* YOUR GOAL: Filter the data below, keeping only lines that contain "will".
(MATERIAL PROVIDED begins)
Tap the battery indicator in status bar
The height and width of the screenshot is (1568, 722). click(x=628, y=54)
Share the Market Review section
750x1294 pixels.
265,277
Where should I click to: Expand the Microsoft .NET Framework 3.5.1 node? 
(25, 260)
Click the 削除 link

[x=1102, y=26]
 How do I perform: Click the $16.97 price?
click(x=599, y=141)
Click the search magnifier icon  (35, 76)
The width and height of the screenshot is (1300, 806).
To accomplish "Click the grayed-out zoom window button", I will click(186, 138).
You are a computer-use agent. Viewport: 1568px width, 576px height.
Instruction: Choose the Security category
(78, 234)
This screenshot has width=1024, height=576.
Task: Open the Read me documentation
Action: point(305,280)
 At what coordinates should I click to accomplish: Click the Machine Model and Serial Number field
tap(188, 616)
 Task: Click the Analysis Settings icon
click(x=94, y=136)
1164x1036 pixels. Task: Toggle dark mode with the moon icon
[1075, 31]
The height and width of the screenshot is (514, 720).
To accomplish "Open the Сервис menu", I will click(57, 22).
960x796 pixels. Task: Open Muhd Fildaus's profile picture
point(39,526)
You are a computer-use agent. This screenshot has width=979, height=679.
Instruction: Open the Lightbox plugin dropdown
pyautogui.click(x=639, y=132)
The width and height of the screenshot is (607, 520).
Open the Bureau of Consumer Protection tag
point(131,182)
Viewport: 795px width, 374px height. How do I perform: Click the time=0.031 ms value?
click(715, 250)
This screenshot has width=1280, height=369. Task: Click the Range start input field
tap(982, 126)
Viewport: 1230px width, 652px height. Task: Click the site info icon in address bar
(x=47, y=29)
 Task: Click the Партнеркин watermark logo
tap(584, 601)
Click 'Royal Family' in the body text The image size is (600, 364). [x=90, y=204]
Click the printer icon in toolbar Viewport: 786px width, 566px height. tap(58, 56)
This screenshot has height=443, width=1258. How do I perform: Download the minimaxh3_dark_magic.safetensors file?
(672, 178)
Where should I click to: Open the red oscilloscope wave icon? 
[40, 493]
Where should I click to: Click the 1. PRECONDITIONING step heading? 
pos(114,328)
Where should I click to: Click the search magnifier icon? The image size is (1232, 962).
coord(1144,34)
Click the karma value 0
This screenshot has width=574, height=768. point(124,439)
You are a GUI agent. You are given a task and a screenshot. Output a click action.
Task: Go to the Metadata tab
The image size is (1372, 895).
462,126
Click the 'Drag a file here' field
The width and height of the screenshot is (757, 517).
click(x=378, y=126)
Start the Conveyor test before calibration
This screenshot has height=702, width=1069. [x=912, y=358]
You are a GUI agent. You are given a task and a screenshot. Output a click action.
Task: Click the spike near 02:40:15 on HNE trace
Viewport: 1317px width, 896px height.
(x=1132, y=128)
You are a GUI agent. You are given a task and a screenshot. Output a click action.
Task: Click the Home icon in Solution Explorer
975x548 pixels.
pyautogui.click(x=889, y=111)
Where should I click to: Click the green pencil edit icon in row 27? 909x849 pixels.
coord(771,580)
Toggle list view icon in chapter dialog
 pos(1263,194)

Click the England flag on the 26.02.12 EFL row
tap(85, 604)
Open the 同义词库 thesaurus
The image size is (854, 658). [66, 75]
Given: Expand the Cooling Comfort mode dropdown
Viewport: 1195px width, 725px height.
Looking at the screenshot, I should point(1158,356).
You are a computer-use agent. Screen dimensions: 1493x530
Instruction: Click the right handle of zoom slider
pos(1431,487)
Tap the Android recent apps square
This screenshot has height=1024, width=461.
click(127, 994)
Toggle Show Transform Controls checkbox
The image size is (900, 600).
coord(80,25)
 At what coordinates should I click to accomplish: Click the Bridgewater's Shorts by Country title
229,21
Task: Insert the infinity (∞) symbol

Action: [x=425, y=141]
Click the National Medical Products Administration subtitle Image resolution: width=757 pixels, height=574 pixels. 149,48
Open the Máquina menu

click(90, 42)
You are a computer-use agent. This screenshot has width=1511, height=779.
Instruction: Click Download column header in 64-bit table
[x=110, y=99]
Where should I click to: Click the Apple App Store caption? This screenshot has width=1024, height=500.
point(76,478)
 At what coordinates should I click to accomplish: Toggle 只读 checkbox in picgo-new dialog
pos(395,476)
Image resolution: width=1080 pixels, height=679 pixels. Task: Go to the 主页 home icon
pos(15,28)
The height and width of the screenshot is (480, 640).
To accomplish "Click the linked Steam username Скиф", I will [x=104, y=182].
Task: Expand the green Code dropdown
(MATERIAL PROVIDED ends)
* RESULT:
To accomplish "Click the grayed-out zoom window button", I will click(186, 138).
To accomplish "Open the Сервис menu", I will click(57, 22).
To accomplish "Click the linked Steam username Скиф", I will [x=104, y=182].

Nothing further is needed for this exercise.